Work to do ::
Please copy the following lines verbatim, with no changes.

Input rows ::
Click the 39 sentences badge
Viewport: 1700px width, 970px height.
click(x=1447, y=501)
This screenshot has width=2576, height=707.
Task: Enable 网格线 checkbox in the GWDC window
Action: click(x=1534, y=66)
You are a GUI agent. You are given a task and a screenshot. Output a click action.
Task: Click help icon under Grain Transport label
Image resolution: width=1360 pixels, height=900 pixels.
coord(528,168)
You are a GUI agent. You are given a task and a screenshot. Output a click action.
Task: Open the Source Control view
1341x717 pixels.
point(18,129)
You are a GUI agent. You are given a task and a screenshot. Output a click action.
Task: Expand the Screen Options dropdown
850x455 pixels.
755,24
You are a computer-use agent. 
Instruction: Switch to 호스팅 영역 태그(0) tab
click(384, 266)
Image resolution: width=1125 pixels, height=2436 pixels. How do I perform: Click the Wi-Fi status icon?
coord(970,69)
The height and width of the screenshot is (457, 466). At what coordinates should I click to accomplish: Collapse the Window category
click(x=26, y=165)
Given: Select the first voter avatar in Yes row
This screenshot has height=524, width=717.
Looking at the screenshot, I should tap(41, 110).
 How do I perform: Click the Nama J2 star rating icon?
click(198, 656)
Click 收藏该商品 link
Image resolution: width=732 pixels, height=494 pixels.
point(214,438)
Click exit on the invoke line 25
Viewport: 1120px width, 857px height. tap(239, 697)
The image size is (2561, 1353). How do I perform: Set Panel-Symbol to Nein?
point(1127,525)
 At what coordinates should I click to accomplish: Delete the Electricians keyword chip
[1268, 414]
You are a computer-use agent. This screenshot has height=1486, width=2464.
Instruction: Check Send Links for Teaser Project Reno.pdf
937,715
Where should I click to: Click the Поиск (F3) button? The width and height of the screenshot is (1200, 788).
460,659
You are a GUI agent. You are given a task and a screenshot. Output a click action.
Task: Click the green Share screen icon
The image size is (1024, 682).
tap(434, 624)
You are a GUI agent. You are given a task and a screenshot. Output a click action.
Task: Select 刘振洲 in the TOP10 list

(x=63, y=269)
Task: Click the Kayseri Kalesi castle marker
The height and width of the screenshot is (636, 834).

Finished exercise ::
Click the 39 sentences badge
Viewport: 1700px width, 970px height.
click(x=1447, y=501)
This screenshot has width=2576, height=707.
Task: Enable 网格线 checkbox in the GWDC window
Action: click(x=1534, y=66)
You are a GUI agent. You are given a task and a screenshot. Output a click action.
Task: Click help icon under Grain Transport label
Image resolution: width=1360 pixels, height=900 pixels.
coord(528,168)
You are a GUI agent. You are given a task and a screenshot. Output a click action.
Task: Open the Source Control view
1341x717 pixels.
point(18,129)
You are a GUI agent. You are given a task and a screenshot. Output a click action.
Task: Expand the Screen Options dropdown
850x455 pixels.
755,24
You are a computer-use agent. 
Instruction: Switch to 호스팅 영역 태그(0) tab
click(384, 266)
Image resolution: width=1125 pixels, height=2436 pixels. How do I perform: Click the Wi-Fi status icon?
coord(970,69)
The height and width of the screenshot is (457, 466). At what coordinates should I click to accomplish: Collapse the Window category
click(x=26, y=165)
Given: Select the first voter avatar in Yes row
This screenshot has height=524, width=717.
Looking at the screenshot, I should tap(41, 110).
 How do I perform: Click the Nama J2 star rating icon?
click(198, 656)
Click 收藏该商品 link
Image resolution: width=732 pixels, height=494 pixels.
point(214,438)
Click exit on the invoke line 25
Viewport: 1120px width, 857px height. tap(239, 697)
The image size is (2561, 1353). How do I perform: Set Panel-Symbol to Nein?
point(1127,525)
 At what coordinates should I click to accomplish: Delete the Electricians keyword chip
[1268, 414]
You are a computer-use agent. This screenshot has height=1486, width=2464.
Instruction: Check Send Links for Teaser Project Reno.pdf
937,715
Where should I click to: Click the Поиск (F3) button? The width and height of the screenshot is (1200, 788).
460,659
You are a GUI agent. You are given a task and a screenshot. Output a click action.
Task: Click the green Share screen icon
The image size is (1024, 682).
tap(434, 624)
You are a GUI agent. You are given a task and a screenshot. Output a click action.
Task: Select 刘振洲 in the TOP10 list

(x=63, y=269)
Task: Click the Kayseri Kalesi castle marker
The height and width of the screenshot is (636, 834).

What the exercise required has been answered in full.